Report every line below that holds the word "Task".

[Recorded data]
....
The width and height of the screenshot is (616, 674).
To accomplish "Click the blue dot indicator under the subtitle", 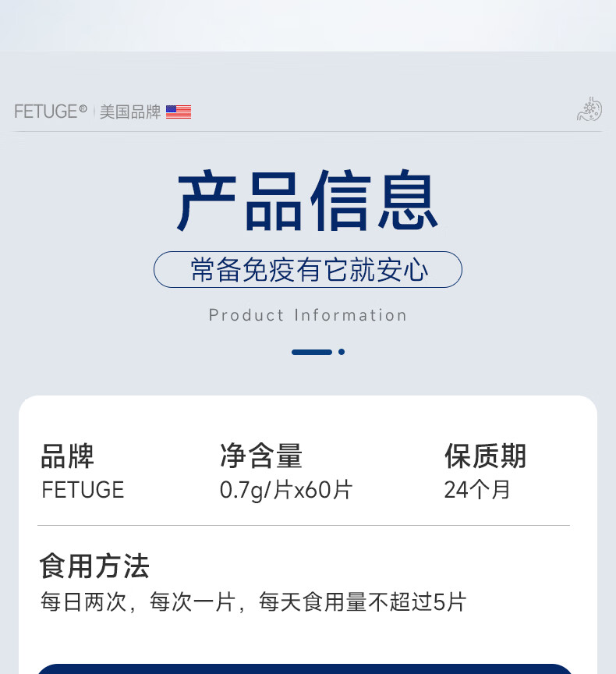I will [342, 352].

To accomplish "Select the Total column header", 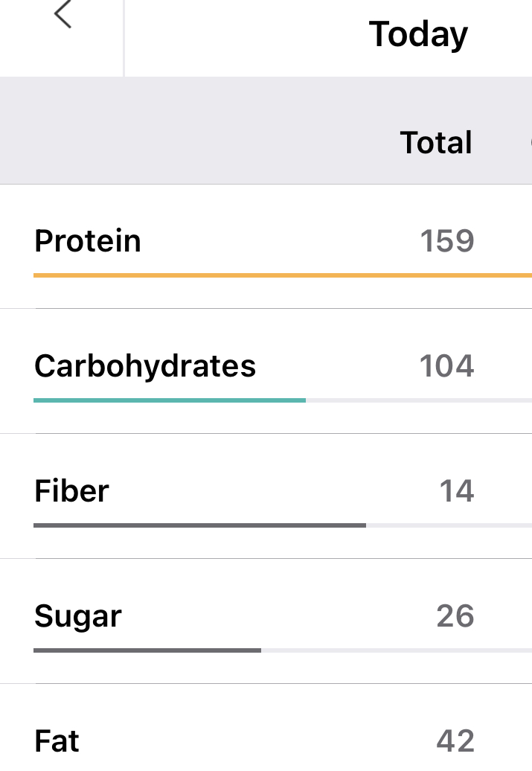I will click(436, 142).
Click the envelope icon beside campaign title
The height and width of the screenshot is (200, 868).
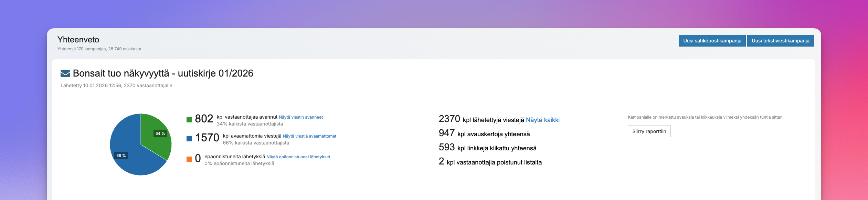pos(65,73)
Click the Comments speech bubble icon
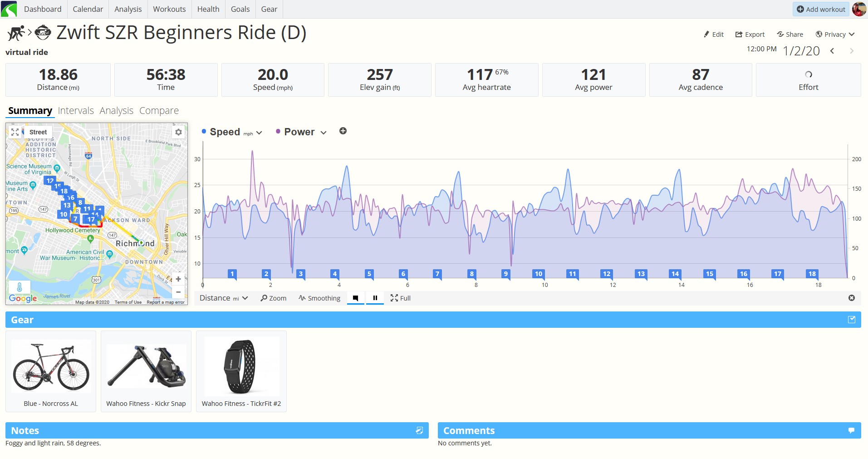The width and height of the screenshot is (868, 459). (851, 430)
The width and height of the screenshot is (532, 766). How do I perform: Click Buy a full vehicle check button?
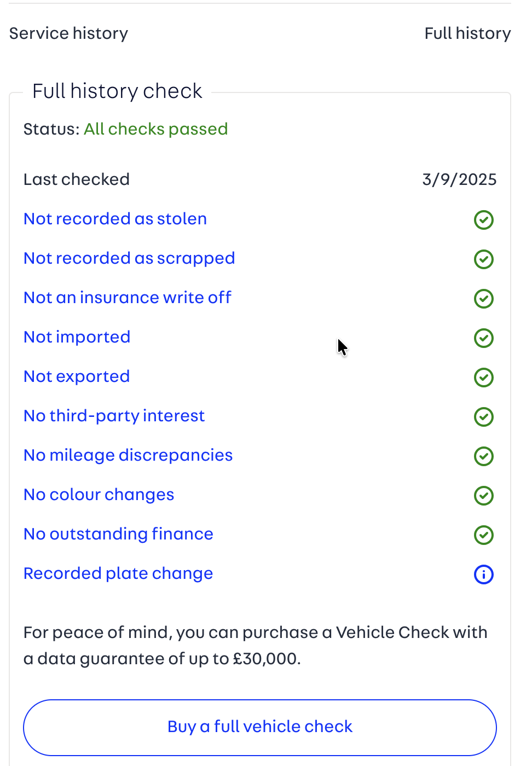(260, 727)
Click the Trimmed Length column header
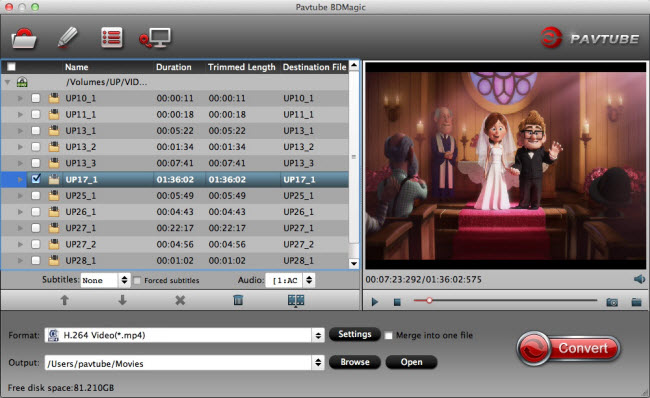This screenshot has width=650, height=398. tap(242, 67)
....
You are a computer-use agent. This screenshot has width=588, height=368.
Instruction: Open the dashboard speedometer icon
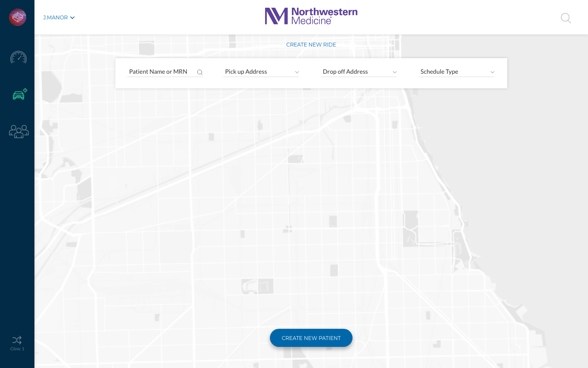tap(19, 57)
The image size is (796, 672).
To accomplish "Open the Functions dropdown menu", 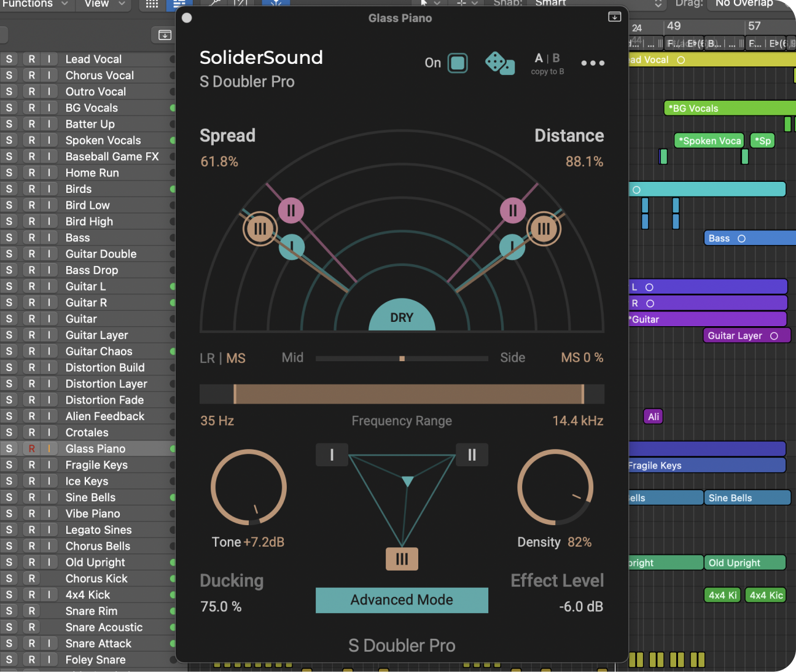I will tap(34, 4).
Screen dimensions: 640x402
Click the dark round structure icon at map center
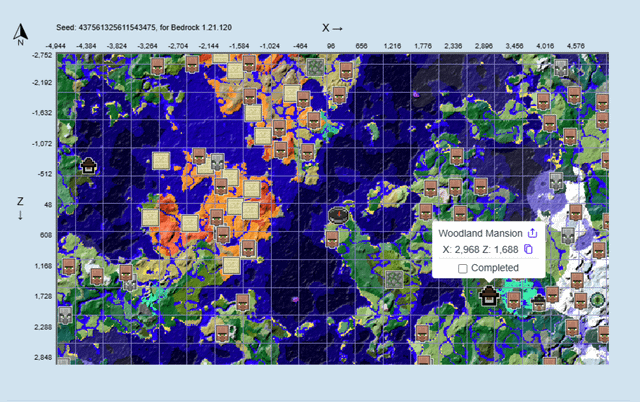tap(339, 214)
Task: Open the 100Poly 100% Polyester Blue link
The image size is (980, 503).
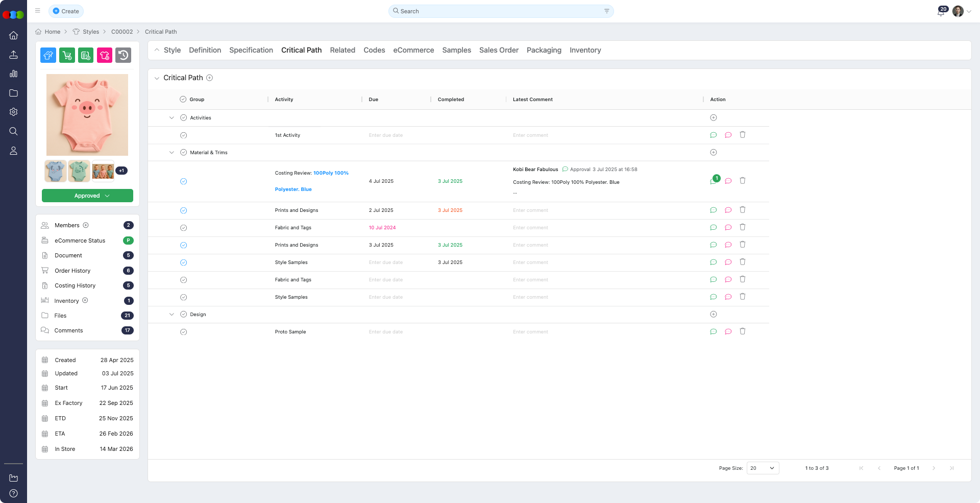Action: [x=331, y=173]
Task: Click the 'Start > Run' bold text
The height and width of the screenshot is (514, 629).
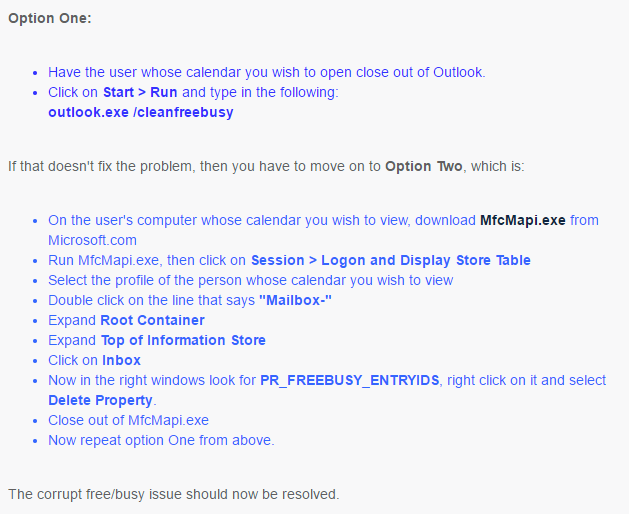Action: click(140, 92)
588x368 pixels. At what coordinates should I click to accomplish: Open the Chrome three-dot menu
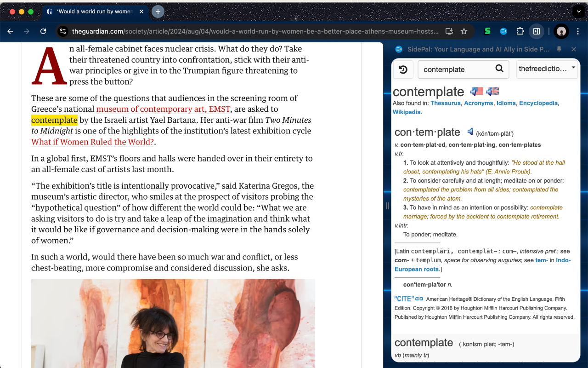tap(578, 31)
....
[Expected answer]
Task: Open the 100Poly 100% Polyester Blue link
Task: Click the 'Start > Run' bold text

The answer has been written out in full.